Quando é que nossa ficha cai?

Já observei que o mundo  em sua alta velocidade só para e faz um minuto de silêncio diante de uma tragédia ou uma catástrofe. Parece que é, justamente nestes momentos, que nossa ficha cai e nos perguntamos: "Pra que tudo isso? Por que corro tanto assim? Por que vivo tão estressada com coisas tão pequenas? Por que não paro tudo vou fazer só o que quero e ficar mais tempo com as pessoas que amo?

É como se houvesse um instante de lucidez total e, por alguns minutos a gente apreende a vida do jeito que ela é.

Com o desaparecimento trágigo do boeing 447 da Air France, com quase 250 pessoas a bordo, na noite de domingo passado, vi este fenômeno acontecer mais uma vez. Comoção geral entre as pessoas nas ruas, escolas e lares,  e aquele sentimento aflorado nas expressões de cada um.

Ouvi do vendedor de frango de minha rua (sempre muito sábio) a seguinte reflexão:  "Pois é, Dona, a gente fica aqui contando os trocados, querendo coisas que a gente não pode ter, desejando ser o que não é e a gente não nota que a vida é só uma e que pode ser interrompida a qualquer momento. Por que a gente não torna a vida mais simples e  valoriza só o que tem que ser valorizado, que é o amor e a felicidade?"

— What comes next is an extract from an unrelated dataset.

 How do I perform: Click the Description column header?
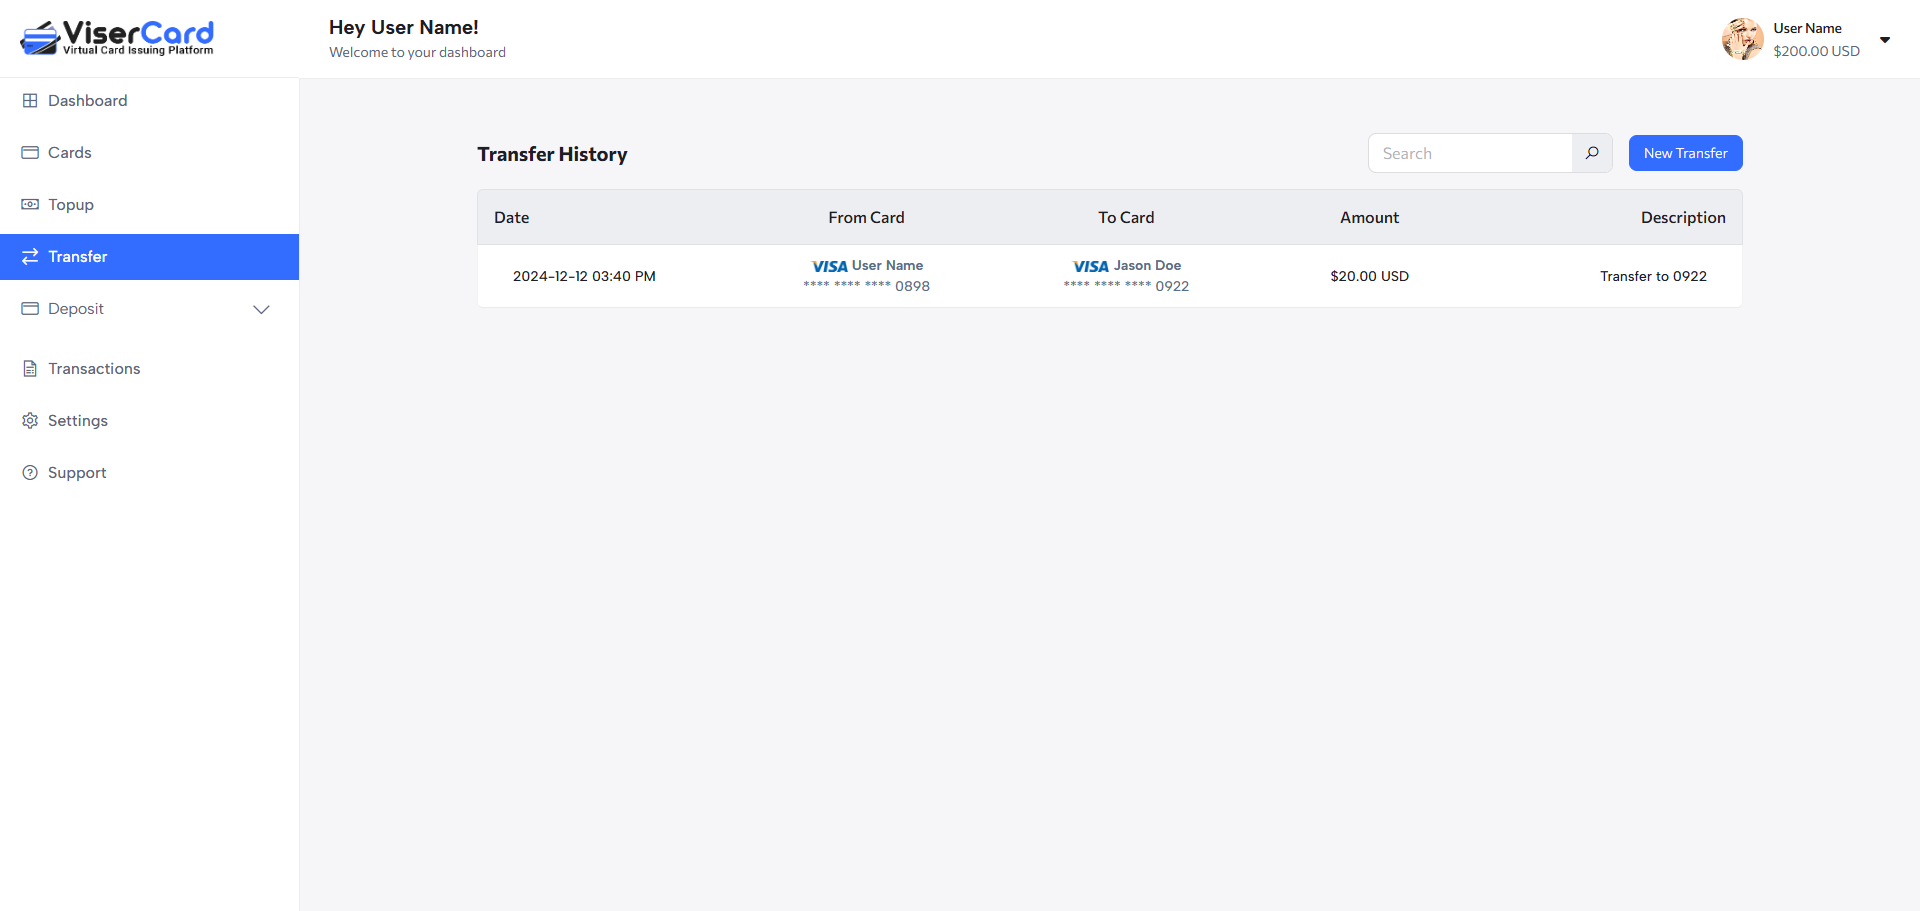[1682, 217]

E ouvi também de um motorista de taxi:
"Sabe , Dona, eu nunca mais vou correr e fazer loucuras no trânsito com meu taxi pra satisfazer capricho de passageiro. Imagine a senhora, que ontem (domingo) eu peguei um casal de americanos, muito nervosos, que me disseram que tinham que pegar aquele vôo 447 à 19h no aeroporto Tom Jobim, e que estavam atrasados. Me deixaram muito tensos porque a mulher gritava, 'corra motorista, eu morro se não pegar este avião!'. Sim, eu fiz um esforço e quase morri neste trânsito aqui para que eles não perdessem o vôo. E olha aí o que aconteceu. Isso me fez repensar sobre minha vida. Vou me aposentar e ficar mais tempo com minha mulher, filhos e netos."

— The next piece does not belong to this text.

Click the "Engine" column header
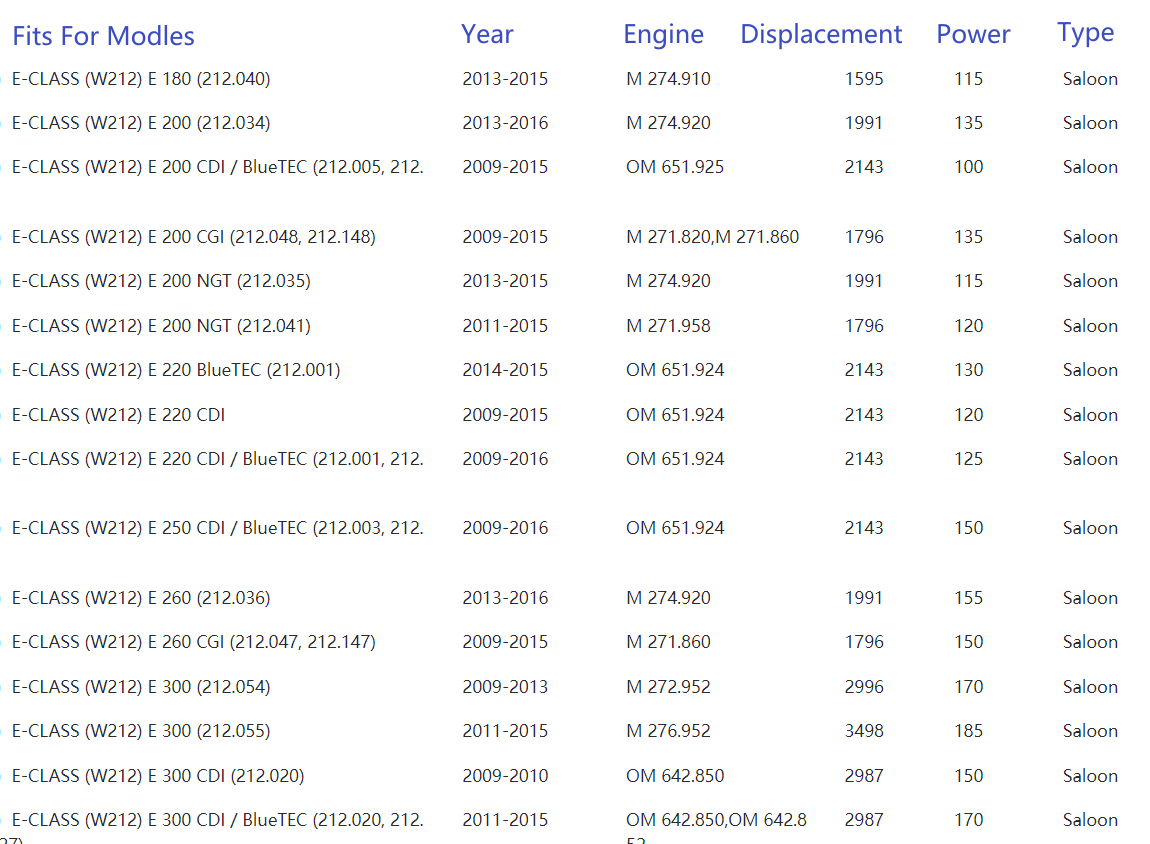 (x=663, y=34)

Esses e outros exemplos nos fazem pensar que a catátrofe é muitas vezes uma espécie de "tapa na cara" do ser humano. Pois é aí que ele pára, nem que seja por algumas dias ou horas, e pensa sobre a real essência da vida. É quando ele se despoja de toda pequenês criada pelos meios de comunicação nutridos por uma imensa vontade de que a vida seja diferente e cada vez mais ilusória. Onde o que tem valor é o comprável, o descartável, os modelos estéticos impostos, a competição e a soberba. Onde a alma do mundo ganha cifrões e lucros imorais.

Mas, quando a ficha cai, o ser humano se engrandece e vê o mundo de cima com os valores que realmente existem. Daí, se torna forte, sábio e mais humanizado entendendo a vida do jeito que ela é.

Porém, infelizmente, para a maioria, essa lucidez da alma é passageira. O ser humano adora viver no mundo da ilusão, desde a idade das cavernas. Logo, logo, a lucidez volta a ser escanteada pelas aparências do mundo andywarholriano, e ele só volta a pensar, quem sabe, numa próxima catástrofe, ou talvez quando chegar a sua própria tragédia.